Dead On Arrival James Dean 1955 Cholame
James Byron Dean (February 8, 1931 – September 30, 1955) was an American film actor. He is a cultural icon, best embodied in the title of his most celebrated film, Rebel Without a Cause (1955), in which he starred as troubled Los Angeles teenager Jim Stark. The other two roles that defined his stardom were as loner Cal Trask in East of Eden (1955), and as the surly ranch hand, Jett Rink, in Giant (1956). Dean's enduring fame and popularity rests on his performances in only these three films, all leading roles. His premature death in a car crash cemented his legendary status.
Death
On September 30, 1955, Dean and his Porsche factory-trained mechanic, Rolf Wütherich were at Competition Motors in Hollywood preparing Dean’s new Porsche 550 Spyder for the weekend sports car races at Salinas, California. Dean originally intended to trailer the Porsche to Salinas, behind his 1955 Ford Country Squire station wagon, driven by friend and movie stunt man Bill Hickman and accompanied by professional photographer Sanford H. Roth who was planning a photo story of Dean at the races for Colliers Magazine. Because the Porsche didn’t have enough ‘break-in’ miles prior to the race, Wütherich recommended that Dean drive the Spyder to Salinas to get more ‘seat time’ behind the wheel. The group had coffee and donuts at the Hollywood Ranch Market on Vine Street across from Competition Motors before leaving around 1:15 p.m. PST. They stopped at the Mobil station for gasoline on Ventura Blvd. at Beverly Glen Blvd. in Sherman Oaks (below) around 2:00 p.m. The group then headed north on CA Route 99 and then over the ‘Grapevine’ toward Bakersfield.

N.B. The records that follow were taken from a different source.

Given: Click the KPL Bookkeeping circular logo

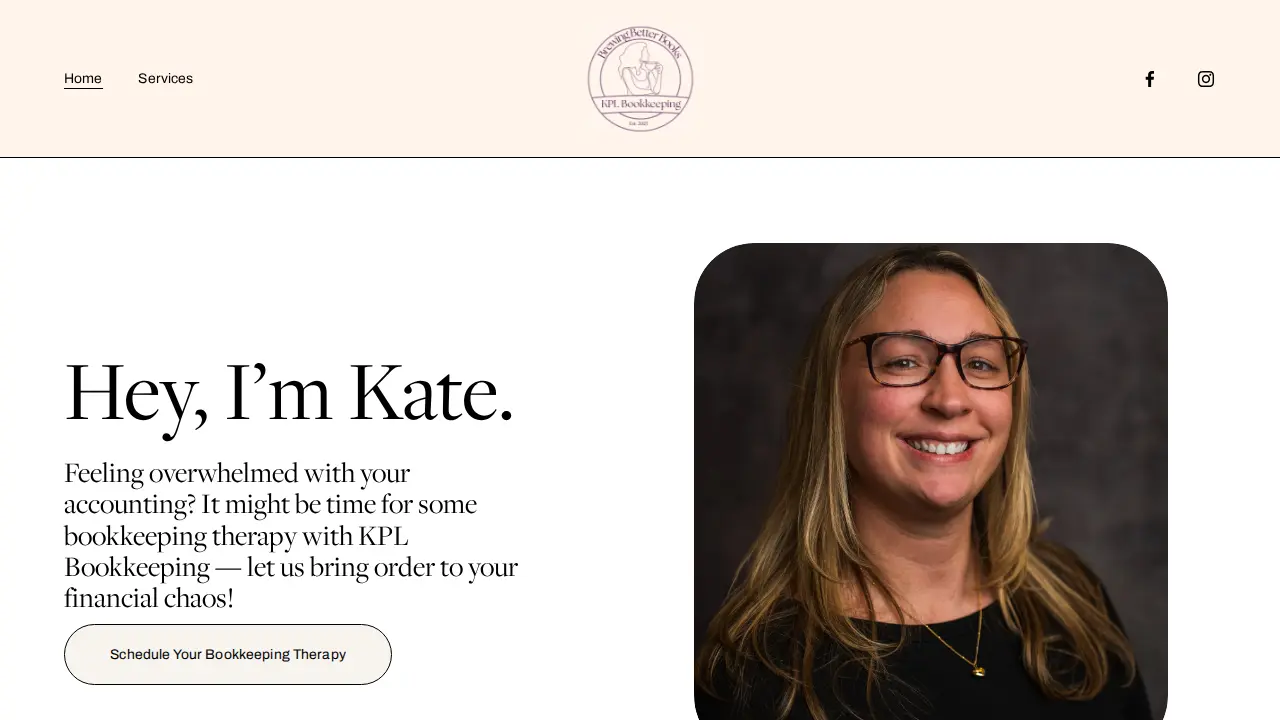Looking at the screenshot, I should tap(640, 79).
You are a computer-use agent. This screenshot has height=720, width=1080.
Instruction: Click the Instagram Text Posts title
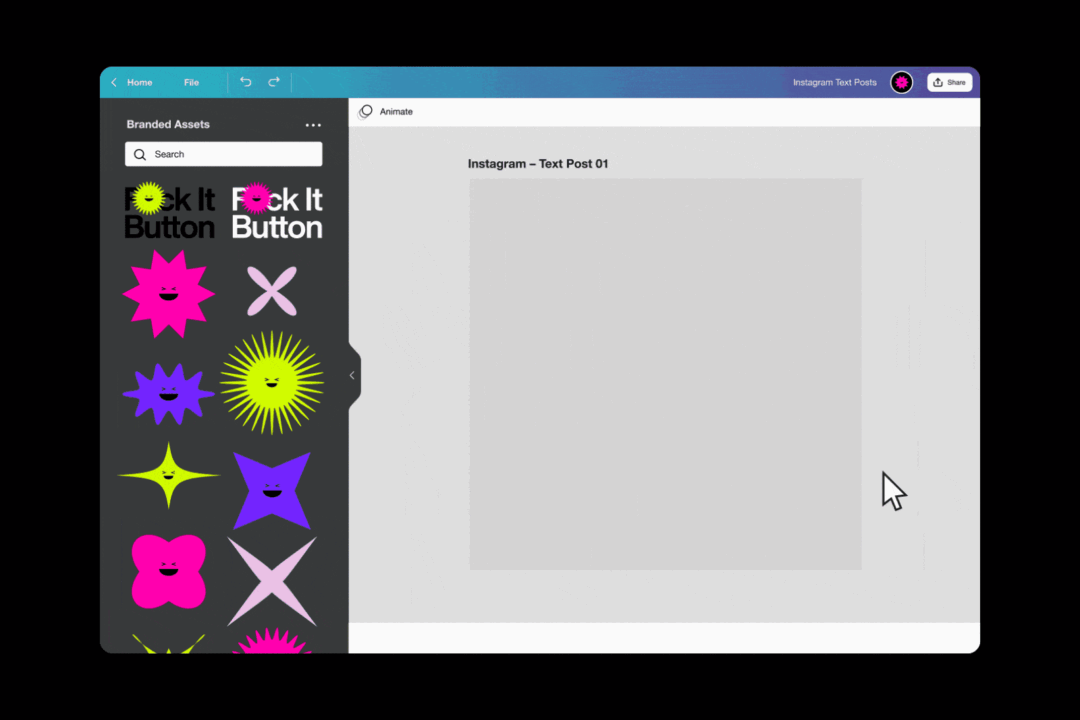coord(835,82)
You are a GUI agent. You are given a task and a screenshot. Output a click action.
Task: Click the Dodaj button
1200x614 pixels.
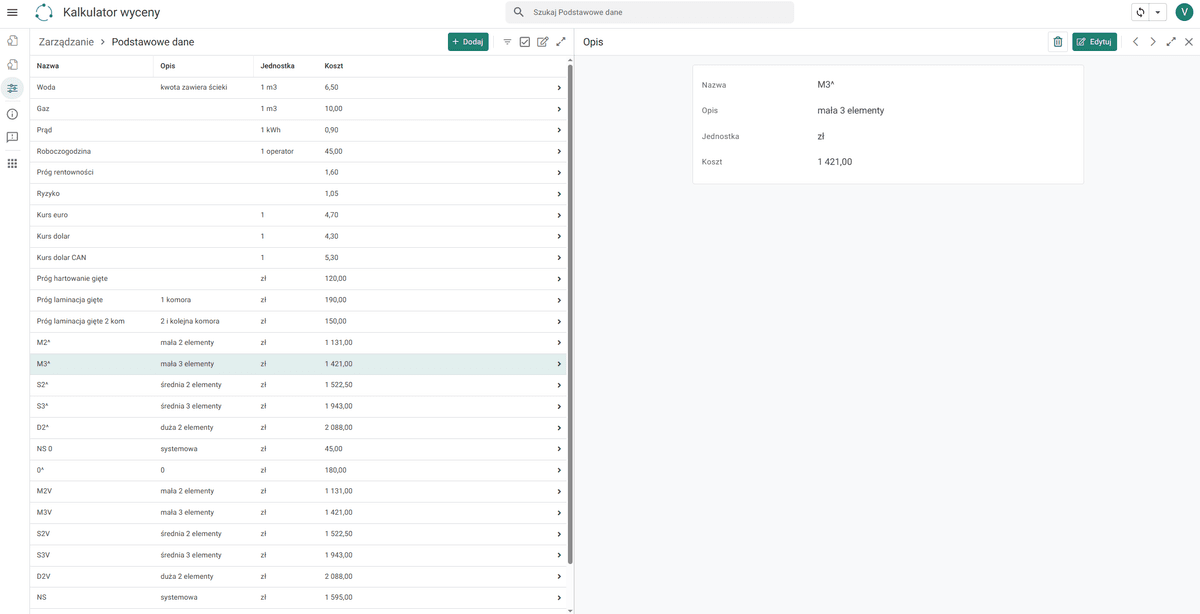click(468, 42)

At 3:30 p.m., Dean was stopped by California Highway Patrolman O.V. Hunter at Mettler Station on Wheeler Ridge, just south of Bakersfield, for driving 65 mph (105 km/h) in a 55 mph (89 km/h) zone. Hickman, following behind the Spyder in the Ford with the trailer, was also ticketed for driving 20 mph (32 km/h) over the limit, as the speed limit for all vehicles towing a trailer was 45 mph (72 km/h). After receiving the speeding citations, Dean and Hickman turned left onto Route 166/33 to avoid going through Bakersfield’s slow 25 mph downtown district. Route 166/33 was a known short-cut for all the sports car drivers going to Salinas, called ‘the racer’s road,’ which took them directly to Blackwells Corner at CA Route 466 (later SR 46). At Blackwells Corner (below), Dean stopped briefly only for refreshments and met up with fellow racers Lance Reventlow and Bruce Kessler, who were also on their way to the Salinas road races in Reventlow’s Mercedes-Benz 300 SL Coupe. As Reventlow and Kessler were leaving, they all agreed to meet for dinner in Paso Robles.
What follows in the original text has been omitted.